21 May 2025
- Shifts in global trade policy lead to sharp increase in uncertainty, causing large spikes in financial market volatility
- Stretched valuations and low non-bank liquidity buffers leave financial markets vulnerable to further shocks
- Escalating trade tensions could adversely affect euro area firms and households, entailing credit risk for banks and non-banks
- Government finances may be negatively impacted by increased defence spending, although boost to growth cannot be excluded
A marked spike in uncertainty across global trade, defence, international cooperation and regulation policies could prove challenging for financial stability, according to the May 2025 Financial Stability Review, published today by the European Central Bank (ECB). Frequent shifts and reversals in tariff policy, alongside significant changes in the geopolitical environment, could have major economic and financial impacts. While global macroeconomic imbalances remain a long-standing issue in the policy debate, it is not clear that tariffs are the best-placed policy instrument to address them.

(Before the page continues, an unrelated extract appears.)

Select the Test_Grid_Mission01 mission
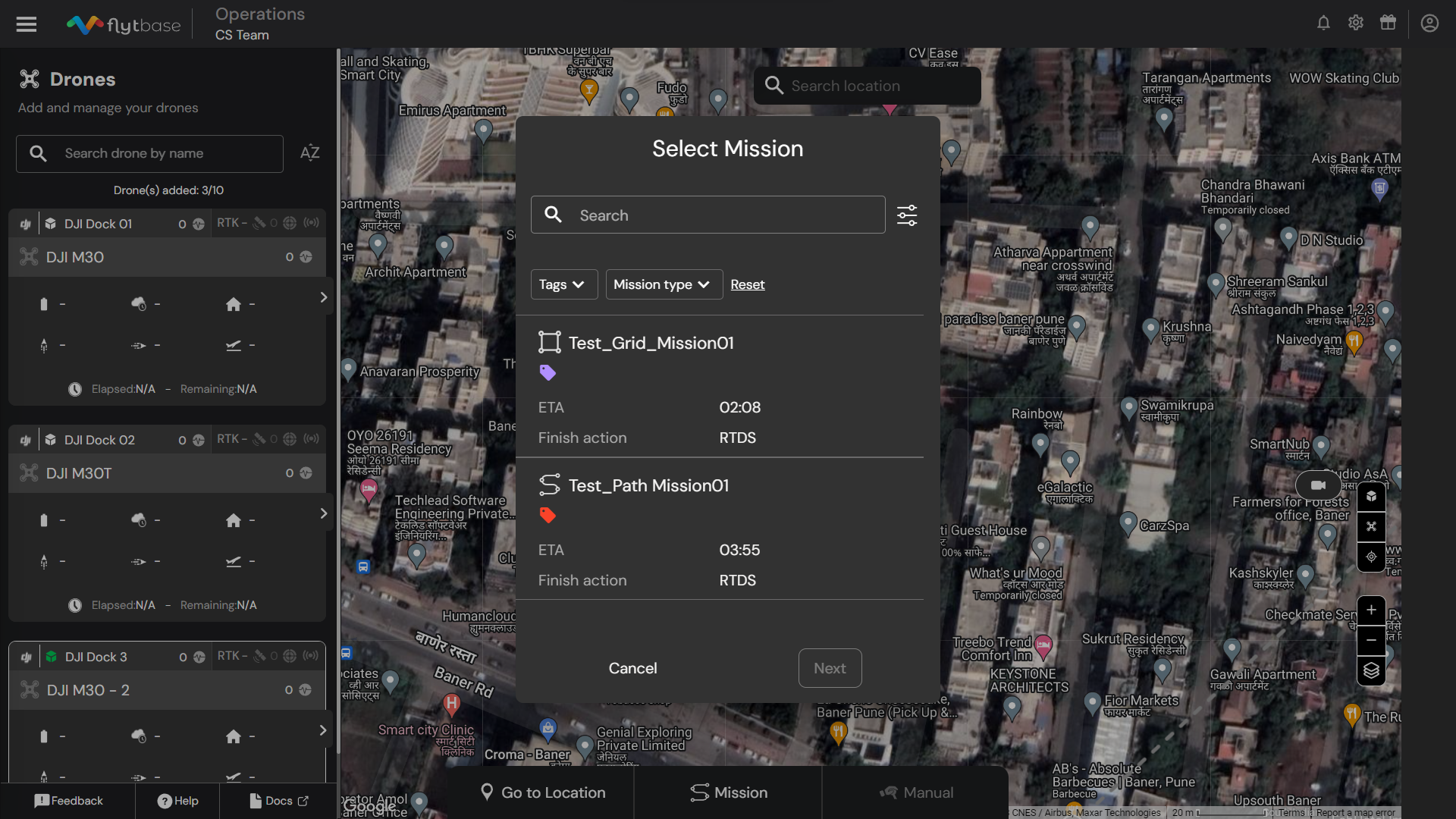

“Rising trade frictions and related downside risks to economic growth are weighing on the outlook for financial stability”, said ECB Vice-President Luis de Guindos.

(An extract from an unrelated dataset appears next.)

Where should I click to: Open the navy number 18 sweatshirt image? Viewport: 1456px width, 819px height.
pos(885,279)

The significant increase in trade policy uncertainty and trade frictions triggered large spikes in financial market volatility and raised the risk of an economic slowdown.
Financial markets across the globe sold off at an unsettling speed in early April, and financial conditions tightened notably. While risky assets had fully recovered their initial losses by mid-May, markets are still highly sensitive to tariff-related news. Equity markets in particular remain vulnerable to sudden and sharp adjustments as valuations are still high and concerns over risk concentrations persist. In an environment of heightened market volatility, euro area non-banks’ liquidity and leverage weaknesses could be revealed, amplifying market shocks.
Euro area firms and households have seen their balance sheets improve in recent years, but trade tensions and a weaker growth outlook imply future headwinds. The euro area is a very open economy, and trade frictions will affect those companies that rely on foreign trade, with potential knock-on effects for households if trade-related corporate vulnerabilities are exposed and result in lay-offs. In such an environment, credit risk exposure may rise for euro area banks and non-banks, although banks’ ability to absorb further asset quality deterioration should be supported by strong profitability and sizeable capital and liquidity buffers.
While sovereign debt-to-GDP ratios in the euro area have declined considerably after surging during the pandemic, fiscal fundamentals remain fragile in some countries. Plans to increase defence spending have the potential to boost economic growth if focused on productive investment, but could also pose risks given higher issuance needs at a time of rising funding costs. This higher defence spending, together with weaker growth and other structural challenges, such as those posed by climate change, digitalisation and ageing populations, could compound the already strained fiscal positions of some euro area governments.
In the current highly uncertain macro-financial and policy environment, preserving and strengthening the resilience of the financial system is key. In this context, macroprudential authorities should maintain existing capital buffer requirements and borrower-based measures to ensure sound lending standards. In addition, the growing market footprint and interconnectedness of non-banks calls for a comprehensive set of policy measures that will increase the resilience of the non-bank financial intermediation sector. Such resilience across the sector would also help to advance the integration of euro area capital markets.